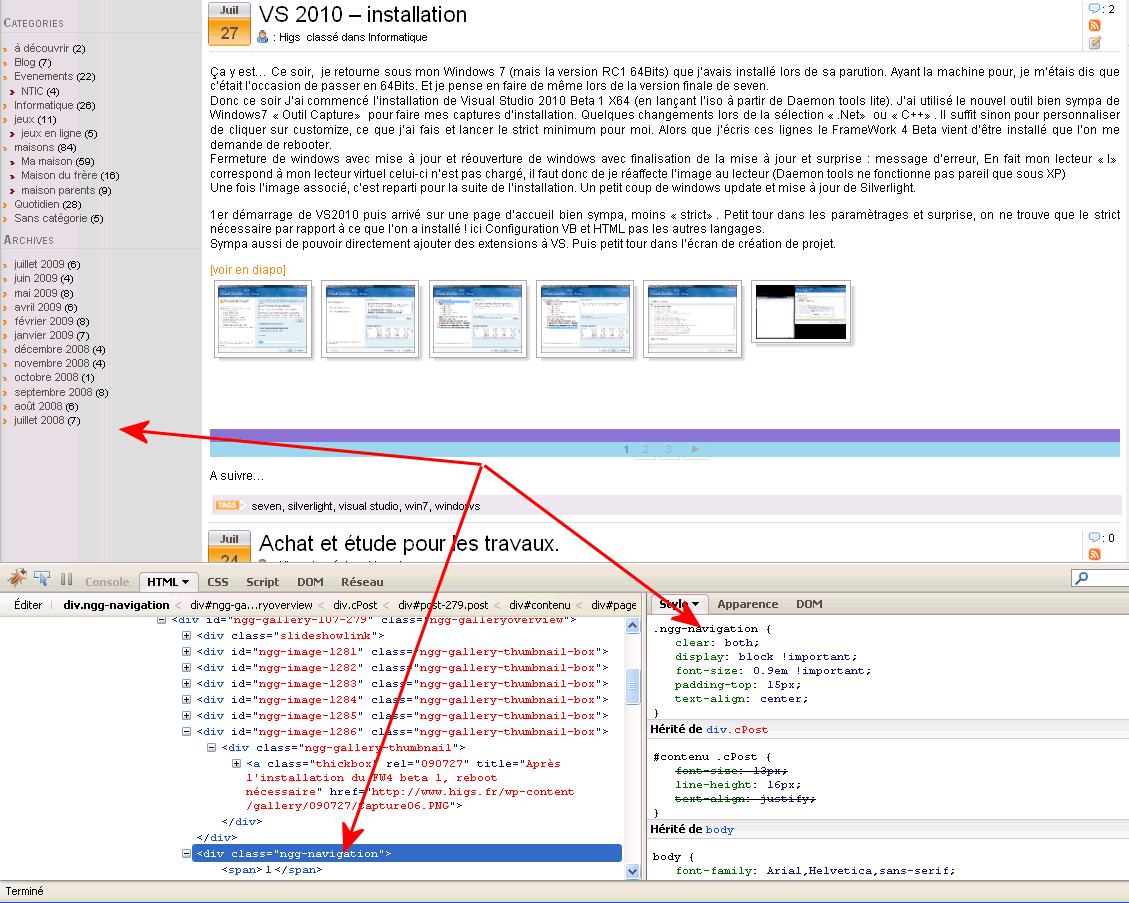This screenshot has height=903, width=1129.
Task: Click the edit post notepad icon
Action: click(x=1095, y=42)
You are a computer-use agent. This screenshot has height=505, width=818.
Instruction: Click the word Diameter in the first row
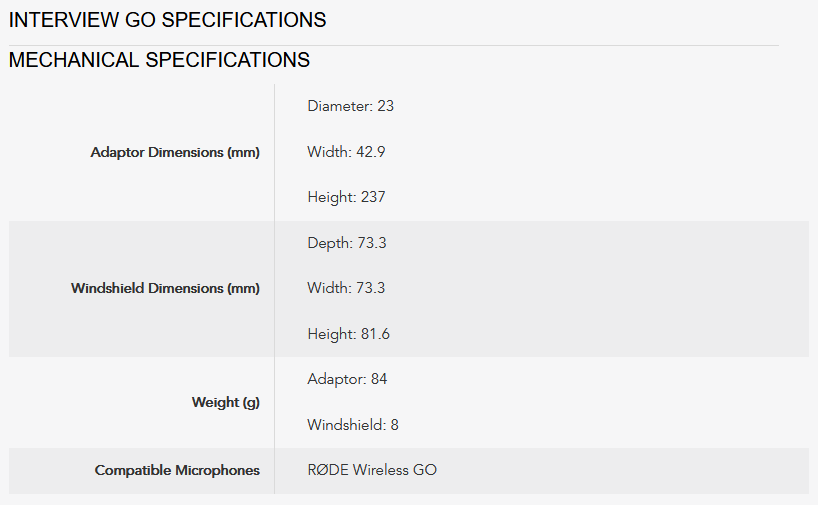coord(338,106)
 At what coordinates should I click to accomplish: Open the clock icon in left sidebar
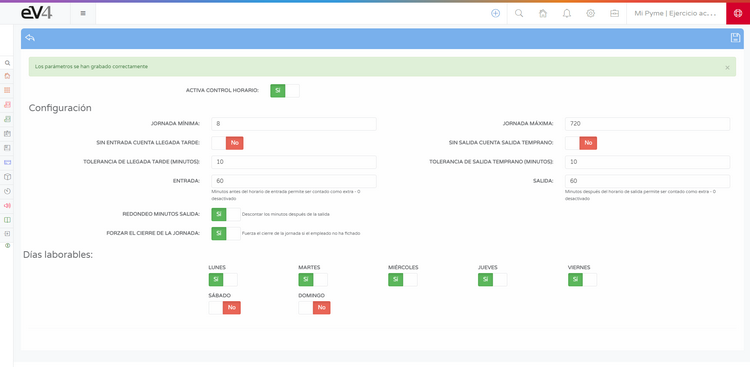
═══
:: Aim of the exercise ::
From the line containing "You are a computer-use" down to the end of the listing above, every line is to be returned exactly, though the pictures are not.

:: Task response ::
You are a computer-use agent. This screenshot has height=505, width=818.
Instruction: Click the word Diameter in the first row
coord(338,106)
 At what coordinates should I click to accomplish: Open the clock icon in left sidebar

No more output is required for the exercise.